→ Problem to solve:
From the line containing "Click the 提示 level tag" to the end of the records below, output each line exactly; include both ends and nothing else.

-- Records provided follows --

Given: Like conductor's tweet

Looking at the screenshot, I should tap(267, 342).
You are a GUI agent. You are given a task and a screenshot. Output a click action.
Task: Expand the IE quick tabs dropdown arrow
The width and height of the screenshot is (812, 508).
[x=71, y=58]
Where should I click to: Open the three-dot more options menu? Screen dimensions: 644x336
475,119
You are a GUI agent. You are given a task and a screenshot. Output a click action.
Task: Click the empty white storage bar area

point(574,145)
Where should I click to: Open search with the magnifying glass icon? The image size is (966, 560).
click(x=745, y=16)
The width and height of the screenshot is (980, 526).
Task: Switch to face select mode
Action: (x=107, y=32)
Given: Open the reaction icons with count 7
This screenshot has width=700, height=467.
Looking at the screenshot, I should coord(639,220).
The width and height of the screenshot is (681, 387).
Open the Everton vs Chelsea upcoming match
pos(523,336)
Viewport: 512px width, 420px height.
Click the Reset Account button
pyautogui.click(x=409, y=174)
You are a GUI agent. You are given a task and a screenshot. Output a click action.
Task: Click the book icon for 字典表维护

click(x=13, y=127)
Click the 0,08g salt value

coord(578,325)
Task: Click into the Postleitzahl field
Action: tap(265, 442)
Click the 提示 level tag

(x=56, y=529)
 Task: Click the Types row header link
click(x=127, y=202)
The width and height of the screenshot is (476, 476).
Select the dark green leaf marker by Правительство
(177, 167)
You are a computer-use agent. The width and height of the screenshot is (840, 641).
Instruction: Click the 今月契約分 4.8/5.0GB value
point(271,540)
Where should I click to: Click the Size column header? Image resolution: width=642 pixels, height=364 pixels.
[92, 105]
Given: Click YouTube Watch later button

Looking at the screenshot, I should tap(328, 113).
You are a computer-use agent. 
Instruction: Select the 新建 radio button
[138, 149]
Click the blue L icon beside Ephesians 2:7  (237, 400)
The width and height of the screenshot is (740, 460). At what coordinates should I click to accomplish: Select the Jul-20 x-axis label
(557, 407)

-- Records provided concluded --

→ Solution to this task:
Click the 提示 level tag

(x=56, y=529)
 Task: Click the Types row header link
click(x=127, y=202)
The width and height of the screenshot is (476, 476).
Select the dark green leaf marker by Правительство
(177, 167)
You are a computer-use agent. The width and height of the screenshot is (840, 641).
Instruction: Click the 今月契約分 4.8/5.0GB value
point(271,540)
Where should I click to: Click the Size column header? Image resolution: width=642 pixels, height=364 pixels.
[92, 105]
Given: Click YouTube Watch later button

Looking at the screenshot, I should tap(328, 113).
You are a computer-use agent. 
Instruction: Select the 新建 radio button
[138, 149]
Click the blue L icon beside Ephesians 2:7  (237, 400)
The width and height of the screenshot is (740, 460). At what coordinates should I click to accomplish: Select the Jul-20 x-axis label
(557, 407)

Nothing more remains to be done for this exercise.